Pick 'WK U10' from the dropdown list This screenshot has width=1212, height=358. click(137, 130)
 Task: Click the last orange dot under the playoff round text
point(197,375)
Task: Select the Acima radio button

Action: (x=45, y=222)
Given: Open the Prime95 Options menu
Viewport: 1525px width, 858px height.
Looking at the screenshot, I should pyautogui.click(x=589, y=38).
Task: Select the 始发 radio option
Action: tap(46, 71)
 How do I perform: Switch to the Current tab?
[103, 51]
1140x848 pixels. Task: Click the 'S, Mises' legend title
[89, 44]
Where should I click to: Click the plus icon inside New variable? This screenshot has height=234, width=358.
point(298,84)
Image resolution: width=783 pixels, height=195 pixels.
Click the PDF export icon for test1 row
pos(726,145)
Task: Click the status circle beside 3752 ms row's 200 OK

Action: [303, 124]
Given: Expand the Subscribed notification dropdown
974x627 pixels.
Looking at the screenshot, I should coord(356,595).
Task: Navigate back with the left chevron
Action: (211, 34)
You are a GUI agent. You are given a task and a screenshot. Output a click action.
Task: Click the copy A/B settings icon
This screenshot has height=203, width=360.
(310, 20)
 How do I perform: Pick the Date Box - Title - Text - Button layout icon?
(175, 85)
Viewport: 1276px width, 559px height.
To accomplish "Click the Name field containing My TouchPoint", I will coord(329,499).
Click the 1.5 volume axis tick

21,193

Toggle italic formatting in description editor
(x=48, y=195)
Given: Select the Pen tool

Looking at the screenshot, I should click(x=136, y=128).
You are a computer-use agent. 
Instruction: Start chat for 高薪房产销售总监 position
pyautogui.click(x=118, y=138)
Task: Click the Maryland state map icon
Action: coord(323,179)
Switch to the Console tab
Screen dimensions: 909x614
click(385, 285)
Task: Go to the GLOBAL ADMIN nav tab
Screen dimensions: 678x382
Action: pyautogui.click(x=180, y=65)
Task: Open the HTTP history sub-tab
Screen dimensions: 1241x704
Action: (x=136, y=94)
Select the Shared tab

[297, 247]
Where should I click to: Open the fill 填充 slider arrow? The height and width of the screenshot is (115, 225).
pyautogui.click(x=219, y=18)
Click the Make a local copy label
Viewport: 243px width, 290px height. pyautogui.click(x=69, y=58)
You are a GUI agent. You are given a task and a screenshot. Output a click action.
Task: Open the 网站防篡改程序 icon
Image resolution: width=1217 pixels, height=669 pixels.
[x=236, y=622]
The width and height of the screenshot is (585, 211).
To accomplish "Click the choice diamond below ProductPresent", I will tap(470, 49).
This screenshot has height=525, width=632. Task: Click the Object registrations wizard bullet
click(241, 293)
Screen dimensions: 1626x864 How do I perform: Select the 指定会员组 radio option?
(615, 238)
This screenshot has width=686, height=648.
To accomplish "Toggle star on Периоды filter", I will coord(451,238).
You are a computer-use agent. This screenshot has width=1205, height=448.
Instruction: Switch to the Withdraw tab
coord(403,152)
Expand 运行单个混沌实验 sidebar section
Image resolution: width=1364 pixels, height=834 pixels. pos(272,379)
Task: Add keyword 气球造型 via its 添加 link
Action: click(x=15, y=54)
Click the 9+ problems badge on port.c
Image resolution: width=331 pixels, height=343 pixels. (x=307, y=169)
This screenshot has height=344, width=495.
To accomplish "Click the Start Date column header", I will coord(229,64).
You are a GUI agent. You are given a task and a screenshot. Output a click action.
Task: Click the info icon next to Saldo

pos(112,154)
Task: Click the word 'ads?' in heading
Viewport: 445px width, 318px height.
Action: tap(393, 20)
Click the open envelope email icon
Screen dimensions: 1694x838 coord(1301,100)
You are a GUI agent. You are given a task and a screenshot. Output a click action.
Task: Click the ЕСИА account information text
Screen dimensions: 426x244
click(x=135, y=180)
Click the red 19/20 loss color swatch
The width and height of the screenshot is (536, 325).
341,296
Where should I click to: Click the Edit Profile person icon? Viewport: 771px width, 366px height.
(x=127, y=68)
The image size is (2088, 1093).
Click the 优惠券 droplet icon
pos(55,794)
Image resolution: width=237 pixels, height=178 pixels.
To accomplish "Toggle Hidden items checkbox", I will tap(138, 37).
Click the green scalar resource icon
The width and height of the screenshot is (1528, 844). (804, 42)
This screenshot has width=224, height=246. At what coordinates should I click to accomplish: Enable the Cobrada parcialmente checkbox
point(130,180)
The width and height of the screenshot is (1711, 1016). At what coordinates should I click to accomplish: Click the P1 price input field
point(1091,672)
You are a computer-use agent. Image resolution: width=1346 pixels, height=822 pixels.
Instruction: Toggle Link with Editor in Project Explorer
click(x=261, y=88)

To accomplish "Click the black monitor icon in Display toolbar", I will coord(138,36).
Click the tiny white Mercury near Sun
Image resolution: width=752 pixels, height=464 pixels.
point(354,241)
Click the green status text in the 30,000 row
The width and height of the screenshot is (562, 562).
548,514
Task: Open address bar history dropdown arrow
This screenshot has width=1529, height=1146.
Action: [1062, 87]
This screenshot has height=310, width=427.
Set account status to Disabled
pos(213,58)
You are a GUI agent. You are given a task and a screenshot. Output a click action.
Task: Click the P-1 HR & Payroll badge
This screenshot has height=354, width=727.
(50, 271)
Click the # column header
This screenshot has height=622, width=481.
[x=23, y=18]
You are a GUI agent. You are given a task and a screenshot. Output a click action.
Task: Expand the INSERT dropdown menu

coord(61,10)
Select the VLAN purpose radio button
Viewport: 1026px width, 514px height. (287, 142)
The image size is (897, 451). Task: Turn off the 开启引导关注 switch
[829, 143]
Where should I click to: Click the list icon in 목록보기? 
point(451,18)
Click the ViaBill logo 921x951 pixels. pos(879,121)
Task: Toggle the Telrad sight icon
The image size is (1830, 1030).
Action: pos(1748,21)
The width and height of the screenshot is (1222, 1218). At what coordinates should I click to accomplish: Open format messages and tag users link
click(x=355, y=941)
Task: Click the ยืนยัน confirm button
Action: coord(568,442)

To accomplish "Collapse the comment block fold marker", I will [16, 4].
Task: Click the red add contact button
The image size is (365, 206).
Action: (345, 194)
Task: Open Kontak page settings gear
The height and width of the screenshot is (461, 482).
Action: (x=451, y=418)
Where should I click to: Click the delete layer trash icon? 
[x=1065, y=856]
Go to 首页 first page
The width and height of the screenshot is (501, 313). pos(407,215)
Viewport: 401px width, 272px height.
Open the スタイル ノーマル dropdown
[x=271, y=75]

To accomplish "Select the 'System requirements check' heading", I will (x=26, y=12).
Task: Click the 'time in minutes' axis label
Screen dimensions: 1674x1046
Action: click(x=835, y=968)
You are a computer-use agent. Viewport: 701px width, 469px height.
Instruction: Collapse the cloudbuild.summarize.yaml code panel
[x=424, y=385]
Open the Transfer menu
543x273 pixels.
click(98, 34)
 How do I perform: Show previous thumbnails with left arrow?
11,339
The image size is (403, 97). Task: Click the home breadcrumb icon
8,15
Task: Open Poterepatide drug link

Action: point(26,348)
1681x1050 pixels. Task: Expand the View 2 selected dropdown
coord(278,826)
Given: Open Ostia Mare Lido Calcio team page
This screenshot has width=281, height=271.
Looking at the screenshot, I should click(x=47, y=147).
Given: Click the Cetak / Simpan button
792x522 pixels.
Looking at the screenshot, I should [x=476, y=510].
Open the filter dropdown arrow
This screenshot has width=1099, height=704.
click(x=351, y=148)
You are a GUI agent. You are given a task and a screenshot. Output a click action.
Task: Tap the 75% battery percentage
+++
— Objective —
Output every line of the items above as a Markdown table with the columns "Row" and "Line". Number the rows in order, and leave out the blank lines.

— Complete response —
| Row | Line |
|---|---|
| 1 | Pick 'WK U10' from the dropdown list This screenshot has width=1212, height=358. click(137, 130) |
| 2 |  Task: Click the last orange dot under the playoff round text |
| 3 | point(197,375) |
| 4 | Task: Select the Acima radio button |
| 5 | Action: (x=45, y=222) |
| 6 | Given: Open the Prime95 Options menu |
| 7 | Viewport: 1525px width, 858px height. |
| 8 | Looking at the screenshot, I should pyautogui.click(x=589, y=38). |
| 9 | Task: Select the 始发 radio option |
| 10 | Action: tap(46, 71) |
| 11 |  How do I perform: Switch to the Current tab? |
| 12 | [103, 51] |
| 13 | 1140x848 pixels. Task: Click the 'S, Mises' legend title |
| 14 | [89, 44] |
| 15 | Where should I click to: Click the plus icon inside New variable? This screenshot has height=234, width=358. |
| 16 | point(298,84) |
| 17 | Image resolution: width=783 pixels, height=195 pixels. |
| 18 | Click the PDF export icon for test1 row |
| 19 | pos(726,145) |
| 20 | Task: Click the status circle beside 3752 ms row's 200 OK |
| 21 | Action: [303, 124] |
| 22 | Given: Expand the Subscribed notification dropdown |
| 23 | 974x627 pixels. |
| 24 | Looking at the screenshot, I should coord(356,595). |
| 25 | Task: Navigate back with the left chevron |
| 26 | Action: (211, 34) |
| 27 | You are a GUI agent. You are given a task and a screenshot. Output a click action. |
| 28 | Task: Click the copy A/B settings icon |
| 29 | This screenshot has height=203, width=360. |
| 30 | (310, 20) |
| 31 |  How do I perform: Pick the Date Box - Title - Text - Button layout icon? |
| 32 | (175, 85) |
| 33 | Viewport: 1276px width, 559px height. |
| 34 | To accomplish "Click the Name field containing My TouchPoint", I will coord(329,499). |
| 35 | Click the 1.5 volume axis tick |
| 36 | 21,193 |
| 37 | Toggle italic formatting in description editor |
| 38 | (x=48, y=195) |
| 39 | Given: Select the Pen tool |
| 40 | Looking at the screenshot, I should click(x=136, y=128). |
| 41 | You are a computer-use agent.  |
| 42 | Instruction: Start chat for 高薪房产销售总监 position |
| 43 | pyautogui.click(x=118, y=138) |
| 44 | Task: Click the Maryland state map icon |
| 45 | Action: coord(323,179) |
| 46 | Switch to the Console tab |
| 47 | Screen dimensions: 909x614 |
| 48 | click(385, 285) |
| 49 | Task: Go to the GLOBAL ADMIN nav tab |
| 50 | Screen dimensions: 678x382 |
| 51 | Action: pyautogui.click(x=180, y=65) |
| 52 | Task: Open the HTTP history sub-tab |
| 53 | Screen dimensions: 1241x704 |
| 54 | Action: (x=136, y=94) |
| 55 | Select the Shared tab |
| 56 | [297, 247] |
| 57 | Where should I click to: Open the fill 填充 slider arrow? The height and width of the screenshot is (115, 225). |
| 58 | pyautogui.click(x=219, y=18) |
| 59 | Click the Make a local copy label |
| 60 | Viewport: 243px width, 290px height. pyautogui.click(x=69, y=58) |
| 61 | You are a GUI agent. You are given a task and a screenshot. Output a click action. |
| 62 | Task: Open the 网站防篡改程序 icon |
| 63 | Image resolution: width=1217 pixels, height=669 pixels. |
| 64 | [x=236, y=622] |
| 65 | The width and height of the screenshot is (585, 211). |
| 66 | To accomplish "Click the choice diamond below ProductPresent", I will tap(470, 49). |
| 67 | This screenshot has height=525, width=632. Task: Click the Object registrations wizard bullet |
| 68 | click(241, 293) |
| 69 | Screen dimensions: 1626x864 How do I perform: Select the 指定会员组 radio option? |
| 70 | (615, 238) |
| 71 | This screenshot has width=686, height=648. |
| 72 | To accomplish "Toggle star on Периоды filter", I will coord(451,238). |
| 73 | You are a computer-use agent. This screenshot has width=1205, height=448. |
| 74 | Instruction: Switch to the Withdraw tab |
| 75 | coord(403,152) |
| 76 | Expand 运行单个混沌实验 sidebar section |
| 77 | Image resolution: width=1364 pixels, height=834 pixels. pos(272,379) |
| 78 | Task: Add keyword 气球造型 via its 添加 link |
| 79 | Action: click(x=15, y=54) |
| 80 | Click the 9+ problems badge on port.c |
| 81 | Image resolution: width=331 pixels, height=343 pixels. (x=307, y=169) |
| 82 | This screenshot has height=344, width=495. |
| 83 | To accomplish "Click the Start Date column header", I will coord(229,64). |
| 84 | You are a GUI agent. You are given a task and a screenshot. Output a click action. |
| 85 | Task: Click the info icon next to Saldo |
| 86 | pos(112,154) |
| 87 | Task: Click the word 'ads?' in heading |
| 88 | Viewport: 445px width, 318px height. |
| 89 | Action: tap(393, 20) |
| 90 | Click the open envelope email icon |
| 91 | Screen dimensions: 1694x838 coord(1301,100) |
| 92 | You are a GUI agent. You are given a task and a screenshot. Output a click action. |
| 93 | Task: Click the ЕСИА account information text |
| 94 | Screen dimensions: 426x244 |
| 95 | click(x=135, y=180) |
| 96 | Click the red 19/20 loss color swatch |
| 97 | The width and height of the screenshot is (536, 325). |
| 98 | 341,296 |
| 99 | Where should I click to: Click the Edit Profile person icon? Viewport: 771px width, 366px height. |
| 100 | (x=127, y=68) |
| 101 | The image size is (2088, 1093). |
| 102 | Click the 优惠券 droplet icon |
| 103 | pos(55,794) |
| 104 | Image resolution: width=237 pixels, height=178 pixels. |
| 105 | To accomplish "Toggle Hidden items checkbox", I will tap(138, 37). |
| 106 | Click the green scalar resource icon |
| 107 | The width and height of the screenshot is (1528, 844). (804, 42) |
| 108 | This screenshot has width=224, height=246. At what coordinates should I click to accomplish: Enable the Cobrada parcialmente checkbox |
| 109 | point(130,180) |
| 110 | The width and height of the screenshot is (1711, 1016). At what coordinates should I click to accomplish: Click the P1 price input field |
| 111 | point(1091,672) |
| 112 | You are a computer-use agent. Image resolution: width=1346 pixels, height=822 pixels. |
| 113 | Instruction: Toggle Link with Editor in Project Explorer |
| 114 | click(x=261, y=88) |
| 115 | To accomplish "Click the black monitor icon in Display toolbar", I will coord(138,36). |
| 116 | Click the tiny white Mercury near Sun |
| 117 | Image resolution: width=752 pixels, height=464 pixels. |
| 118 | point(354,241) |
| 119 | Click the green status text in the 30,000 row |
| 120 | The width and height of the screenshot is (562, 562). |
| 121 | 548,514 |
| 122 | Task: Open address bar history dropdown arrow |
| 123 | This screenshot has width=1529, height=1146. |
| 124 | Action: [1062, 87] |
| 125 | This screenshot has height=310, width=427. |
| 126 | Set account status to Disabled |
| 127 | pos(213,58) |
| 128 | You are a GUI agent. You are given a task and a screenshot. Output a click action. |
| 129 | Task: Click the P-1 HR & Payroll badge |
| 130 | This screenshot has height=354, width=727. |
| 131 | (50, 271) |
| 132 | Click the # column header |
| 133 | This screenshot has height=622, width=481. |
| 134 | [x=23, y=18] |
| 135 | You are a GUI agent. You are given a task and a screenshot. Output a click action. |
| 136 | Task: Expand the INSERT dropdown menu |
| 137 | coord(61,10) |
| 138 | Select the VLAN purpose radio button |
| 139 | Viewport: 1026px width, 514px height. (287, 142) |
| 140 | The image size is (897, 451). Task: Turn off the 开启引导关注 switch |
| 141 | [829, 143] |
| 142 | Where should I click to: Click the list icon in 목록보기?  |
| 143 | point(451,18) |
| 144 | Click the ViaBill logo 921x951 pixels. pos(879,121) |
| 145 | Task: Toggle the Telrad sight icon |
| 146 | The image size is (1830, 1030). |
| 147 | Action: pos(1748,21) |
| 148 | The width and height of the screenshot is (1222, 1218). At what coordinates should I click to accomplish: Open format messages and tag users link |
| 149 | click(x=355, y=941) |
| 150 | Task: Click the ยืนยัน confirm button |
| 151 | Action: coord(568,442) |
| 152 | To accomplish "Collapse the comment block fold marker", I will [16, 4]. |
| 153 | Task: Click the red add contact button |
| 154 | The image size is (365, 206). |
| 155 | Action: (345, 194) |
| 156 | Task: Open Kontak page settings gear |
| 157 | The height and width of the screenshot is (461, 482). |
| 158 | Action: (x=451, y=418) |
| 159 | Where should I click to: Click the delete layer trash icon?  |
| 160 | [x=1065, y=856] |
| 161 | Go to 首页 first page |
| 162 | The width and height of the screenshot is (501, 313). pos(407,215) |
| 163 | Viewport: 401px width, 272px height. |
| 164 | Open the スタイル ノーマル dropdown |
| 165 | [x=271, y=75] |
| 166 | To accomplish "Select the 'System requirements check' heading", I will (x=26, y=12). |
| 167 | Task: Click the 'time in minutes' axis label |
| 168 | Screen dimensions: 1674x1046 |
| 169 | Action: click(x=835, y=968) |
| 170 | You are a computer-use agent. Viewport: 701px width, 469px height. |
| 171 | Instruction: Collapse the cloudbuild.summarize.yaml code panel |
| 172 | [x=424, y=385] |
| 173 | Open the Transfer menu |
| 174 | 543x273 pixels. |
| 175 | click(98, 34) |
| 176 |  How do I perform: Show previous thumbnails with left arrow? |
| 177 | 11,339 |
| 178 | The image size is (403, 97). Task: Click the home breadcrumb icon |
| 179 | 8,15 |
| 180 | Task: Open Poterepatide drug link |
| 181 | Action: point(26,348) |
| 182 | 1681x1050 pixels. Task: Expand the View 2 selected dropdown |
| 183 | coord(278,826) |
| 184 | Given: Open Ostia Mare Lido Calcio team page |
| 185 | This screenshot has width=281, height=271. |
| 186 | Looking at the screenshot, I should click(x=47, y=147). |
| 187 | Given: Click the Cetak / Simpan button |
| 188 | 792x522 pixels. |
| 189 | Looking at the screenshot, I should [x=476, y=510]. |
| 190 | Open the filter dropdown arrow |
| 191 | This screenshot has width=1099, height=704. |
| 192 | click(x=351, y=148) |
| 193 | You are a GUI agent. You are given a task and a screenshot. Output a click action. |
| 194 | Task: Tap the 75% battery percentage |